Nothing but the lines from the start of the entries below through the line containing "Click the font color red A swatch" should appear in the answer, copied exactly and free of pictures.

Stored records
BEGIN

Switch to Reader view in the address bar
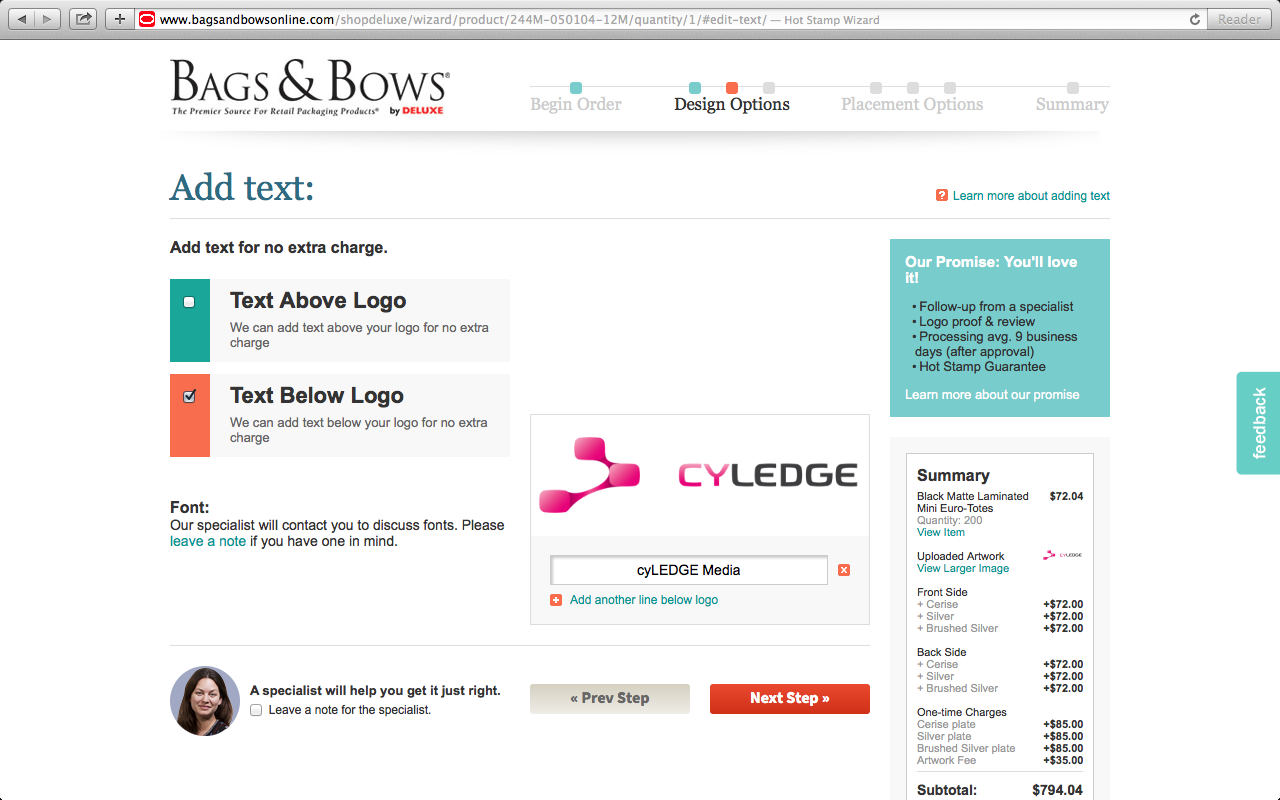This screenshot has height=800, width=1280. [x=1238, y=18]
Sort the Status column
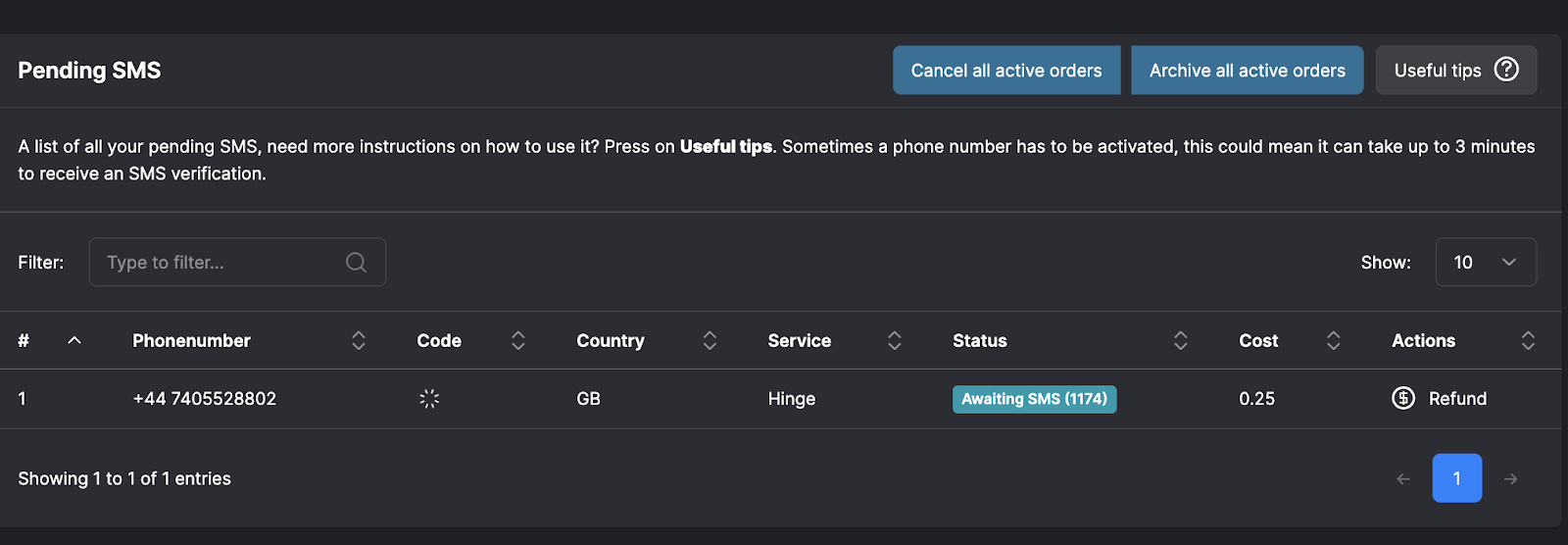 click(x=1181, y=340)
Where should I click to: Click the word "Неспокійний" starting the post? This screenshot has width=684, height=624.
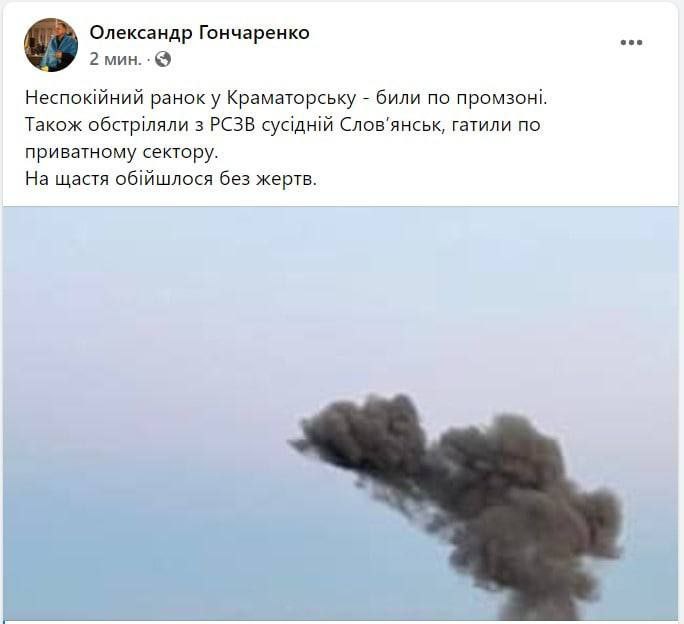pos(84,98)
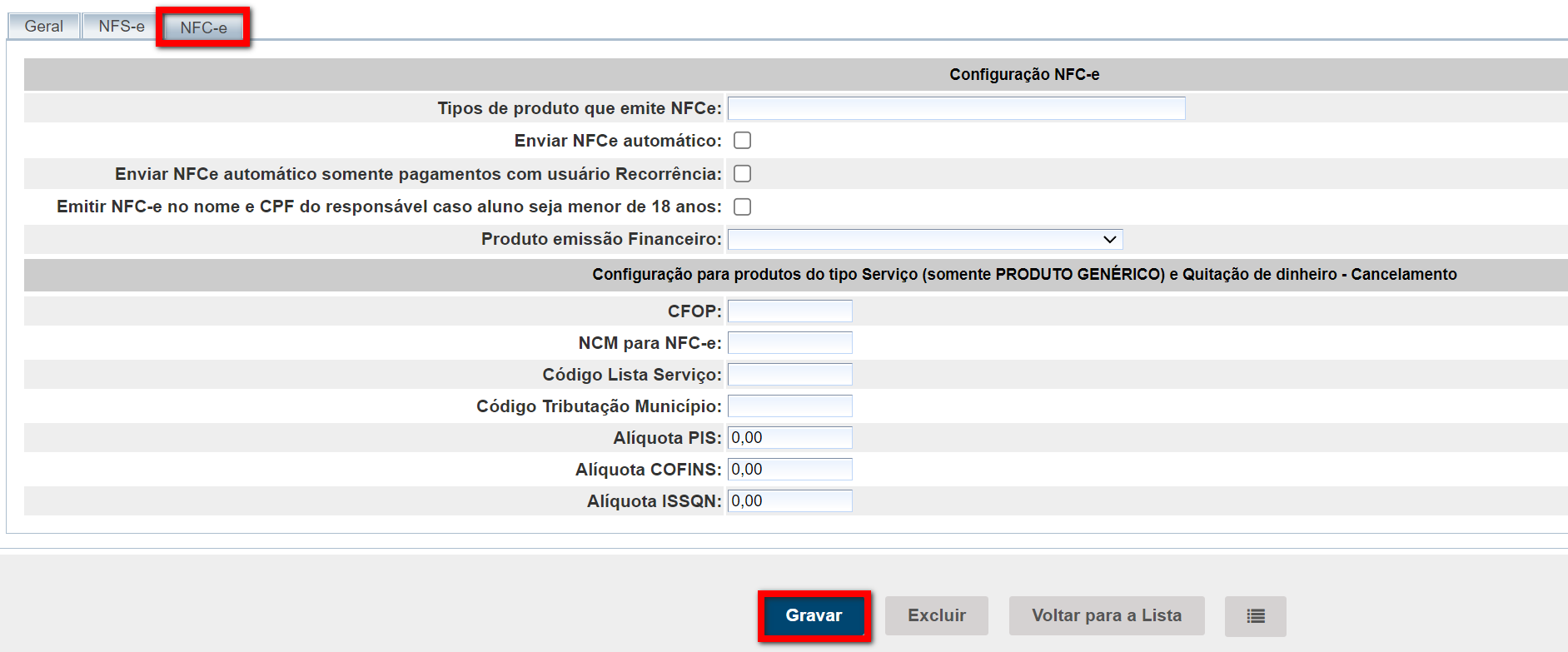This screenshot has height=652, width=1568.
Task: Edit the Alíquota PIS value
Action: pos(789,438)
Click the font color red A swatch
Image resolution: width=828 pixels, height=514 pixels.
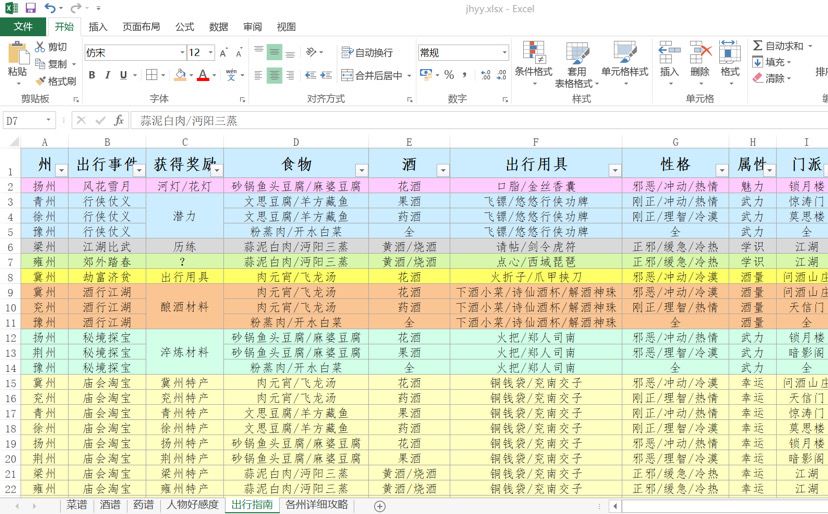(203, 75)
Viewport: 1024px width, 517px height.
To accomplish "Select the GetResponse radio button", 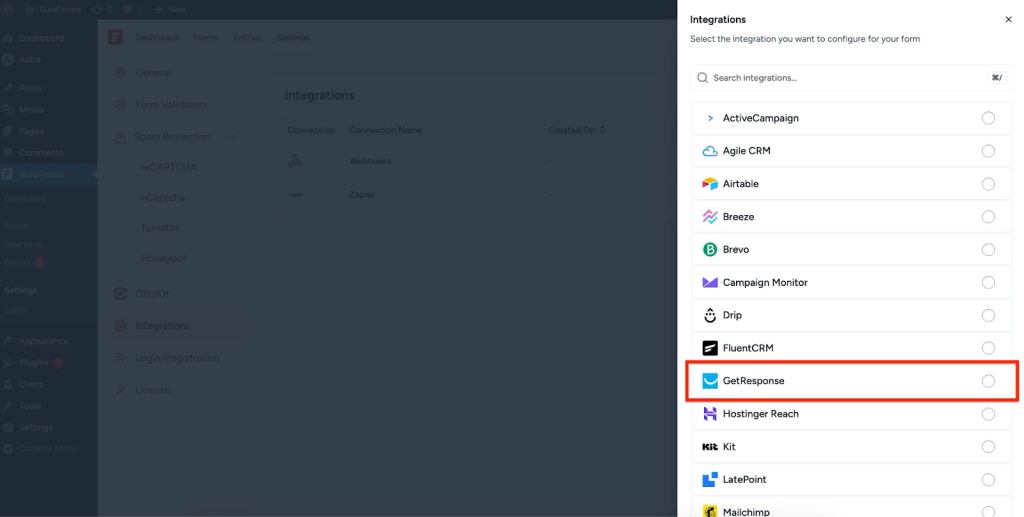I will click(988, 381).
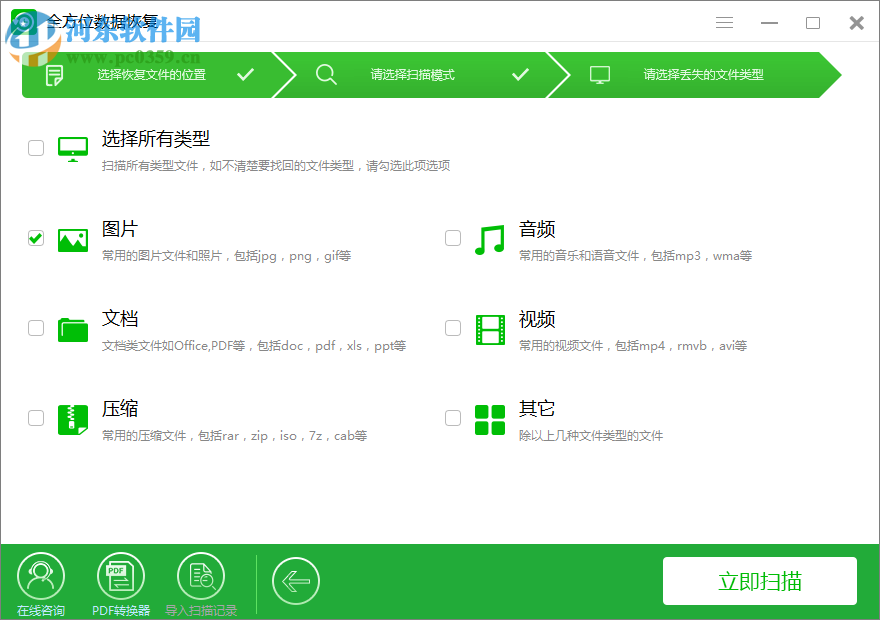The height and width of the screenshot is (620, 880).
Task: Open the hamburger menu in title bar
Action: tap(724, 22)
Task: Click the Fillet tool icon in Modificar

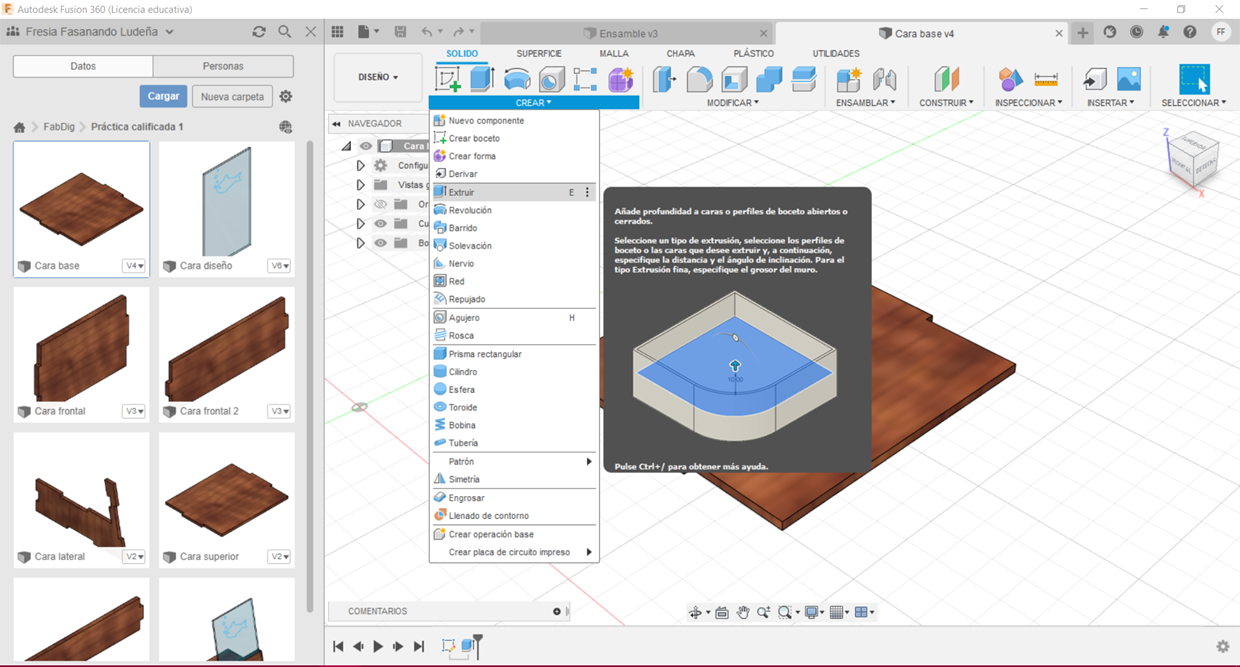Action: [x=700, y=79]
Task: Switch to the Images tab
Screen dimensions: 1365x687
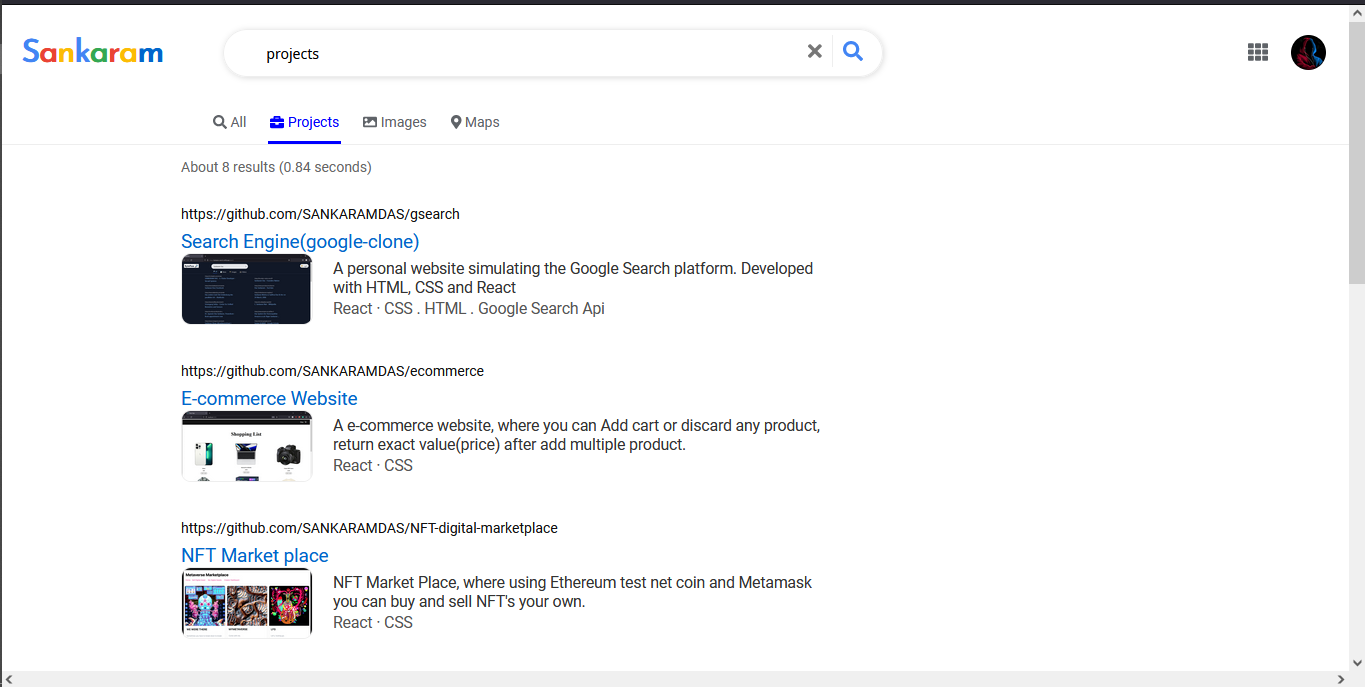Action: click(x=395, y=121)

END

Result of this task —
Switch to Reader view in the address bar
This screenshot has height=800, width=1280. [x=1238, y=18]
Sort the Status column
 click(x=1181, y=340)
Where should I click to: Click the word "Неспокійний" starting the post? This screenshot has width=684, height=624.
pos(84,98)
This screenshot has height=652, width=1568.
Task: Edit the Alíquota PIS value
Action: pos(789,438)
Click the font color red A swatch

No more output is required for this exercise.